Other important 18th- and early 19th-century surgeons included Percival Pott (1713–1788) who described tuberculosis on the spine and first demonstrated that a cancer may be caused by an environmental carcinogen (he noticed a connection between chimney sweep's exposure to soot and their high incidence of scrotal cancer). Astley Paston Cooper (1768–1841) first performed a successful ligation of the abdominal aorta, and James Syme (1799–1870) pioneered the Symes Amputation for the ankle joint and successfully carried out the first hip disarticulation

Modern pain control through anesthesia was discovered in the mid-19th century. Before the advent of anesthesia, surgery was a traumatically painful procedure and surgeons were encouraged to be as swift as possible to minimize patient suffering. This also meant that operations were largely restricted to amputations and external growth removals.

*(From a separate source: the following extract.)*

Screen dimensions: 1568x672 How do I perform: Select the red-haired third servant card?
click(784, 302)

Beginning in the 1840s, surgery began to change dramatically in character with the discovery of effective and practical anaesthetic chemicals such as ether, first used by the American surgeon Crawford Long, and chloroform, discovered by Scottish obstetrician James Young Simpson and later pioneered by John Snow, physician to Queen Victoria. In addition to relieving patient suffering, anaesthesia allowed more intricate operations in the internal regions of the human body. In addition, the discovery of muscle relaxants such as curare allowed for safer applications.

Infection and antisepsis

Unfortunately, the introduction of anesthetics encouraged more surgery, which inadvertently caused more dangerous patient post-operative infections. The concept of infection was unknown until relatively modern times. The first progress in combating infection was made in 1847 by the Hungarian doctor Ignaz Semmelweis who noticed that medical students fresh from the dissecting room were causing excess maternal death compared to midwives. Semmelweis, despite ridicule and opposition, introduced compulsory handwashing for everyone entering the maternal wards and was rewarded with a plunge in maternal and fetal deaths; however, the Royal Society dismissed his advice. 

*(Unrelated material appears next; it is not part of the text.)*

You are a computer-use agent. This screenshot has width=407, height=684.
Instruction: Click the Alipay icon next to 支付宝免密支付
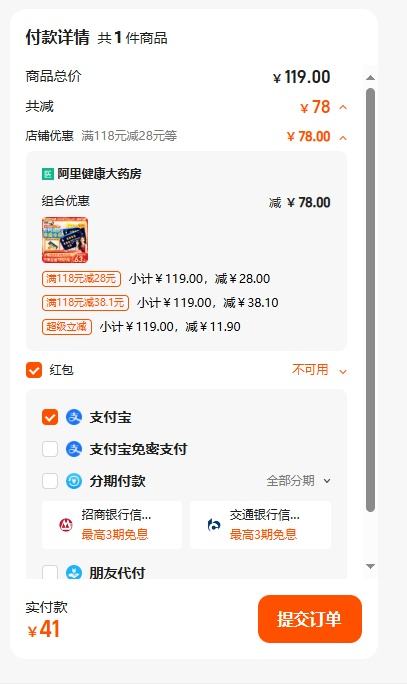click(x=74, y=449)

Until the pioneering work of British surgeon Joseph Lister in the 1860s, most medical men believed that chemical damage from exposures to bad air (see "miasma") was responsible for infections in wounds, and facilities for washing hands or a patient's wounds were not available. Lister became aware of the work of French chemist Louis Pasteur, who showed that rotting and fermentation could occur under anaerobic conditions if micro-organisms were present. Pasteur suggested three methods to eliminate the micro-organisms responsible for gangrene: filtration, exposure to heat, or exposure to chemical solutions. Lister confirmed Pasteur's conclusions with his own experiments and decided to use his findings to develop antiseptic techniques for wounds. As the first two methods suggested by Pasteur were inappropriate for the treatment of human tissue, Lister experimented with the third, spraying carbolic acid on his instruments. He found that this remarkably reduced the incidence of gangrene and he published his results in The Lancet. Later, on 9 August 1867, he read a paper before the British Medical Association in Dublin, on the Antiseptic Principle of the Practice of Surgery, which was reprinted in The British Medical Journal. His work was groundbreaking and laid the foundations for a rapid advance in infection control that saw modern antiseptic operating theatres widely used within 50 years. 

Lister continued to develop improved methods of antisepsis and asepsis when he realised that infection could be better avoided by preventing bacteria from getting into wounds in the first place. This led to the rise of sterile surgery. Lister introduced the Steam Steriliser to sterilize equipment, instituted rigorous hand washing and later implemented the wearing of rubber gloves. These three crucial advances – the adoption of a scientific methodology toward surgical operations, the use of anaesthetic and the introduction of sterilised equipment – laid the groundwork for the modern invasive surgical techniques of today. 

The use of X-rays as an important medical diagnostic tool began with their discovery in 1895 by German physicist Wilhelm Röntgen. He noticed that these rays could penetrate the skin, allowing the skeletal structure to be captured on a specially treated photographic plate.